Imagine that you want to find out who your classmates plan to vote for. You’ll probably approach this by making a table with political parties and asking everyone you meet in school who they’ll vote for. You’ll put a check in the proper box and when you’ve got enough answers (let’s say one hundred), count up the checkmarks, put them in a graph, and you’re done.
You’ll take a similar approach when you want to find out how many stops it takes students to commute to school and what mode of transportation they use. You’ll probably divide students up by year and then query them. Each time, you’ll put a number into a table. Once you’ve got enough answers for each school year (let’s say at least ten), you’ll stop. Then you’ll count up the average for each year, and maybe for the whole school. Then you’ll know the result.

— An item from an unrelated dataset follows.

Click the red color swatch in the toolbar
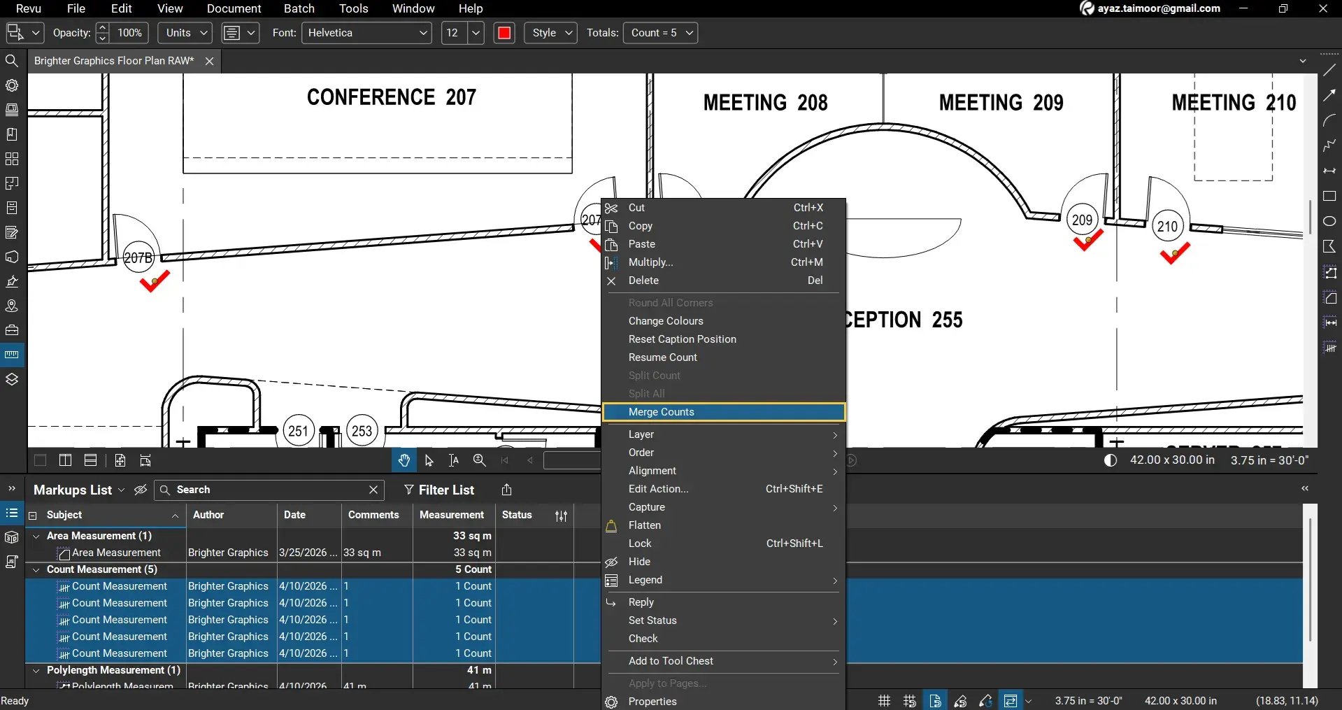Screen dimensions: 1342x710 pyautogui.click(x=504, y=33)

This kind of research is called quantitative. You can use this when you assume you know what you’re measuring well – for example, there is a pre-defined system to categorize political parties; for pocket money you can use an interval of numbers representing the amount in dollars or another currency (but, if one person received furs, the other salt, and another magic amulets, the whole thing would become extremely complicated!). You can do the same to measure students’ height, their parents’ education, or their favorite object.
This research is called quantitative because you need to know an answer from a sufficient number of people. No one can really tell you the exact number, but it should be roughly large enough so that another answer, whatever it is, won’t move the result greatly in one direction or another.

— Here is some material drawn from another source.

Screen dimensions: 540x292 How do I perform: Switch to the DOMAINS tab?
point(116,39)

We usually use Excel (or more advanced tools) and statistics to process the data – here we’ve got great things like median, modus, dispersion, standard deviation, etc… The result of such research is usually a graph – something you can show to your classmates or the camera when you’re being interviewed on TV and say: “This is how things are.”
Now imagine that you want to find out why your classmates usually vote for a certain political party, what they see as the most important moment of their life, how they imagine the ideal teacher, or how your parents experienced their childhood under socialism. In these cases, no table can help you, because you don’t know what you’d write into it. While the previous method is very similar to the perspective of the natural sciences (which it has taken inspiration from), here we have to approach things differently – qualitatively.
Qualitative research usually uses interviews, or maybe an essay or video. Our goal is to use it to carefully analyze a given structure or pressing topics that we can continue to think about or make categories for quantitative research from them. With voting preferences, for example, you can carry out five or six interviews with voters and try to find out what important things are contained in them in regard to your topic. If the respondents agree at least a bit, you’ve more or less been successful.
Usually we try to approach research with as little bias as possible – for example, when respondents say that it’s important for them that the leader of a political party doesn’t speak a world language but his or her own strange, unique language, we might see this as eccentric, but it is still a relevant research result. This gives us one more important response – why do they think that, why is this particularly important to them and not the fact that he or she likes doughnuts or lives in an office space.
To process qualitative research, we usually use coding, i.e. symbols in a text that allow us to mark important passages and define them under certain shared terms. In an ideal situation, try to process transcriptions of interviews in the free CATMA. The result is usually a text with excerpts of what the respondents told you and how this can be understood.
While quantitative research will give you the answer to the question “how much?”, qualitative research answers the questions “how, what and why?”. Then you can select a suitable research path according to what you’re interested in. The division into two separate approaches doesn’t always have to be ideal, and you can have quantitative elements in your qualitative research and vice versa; this, however, gives us good guidance for understanding things at least at the beginning of research projects.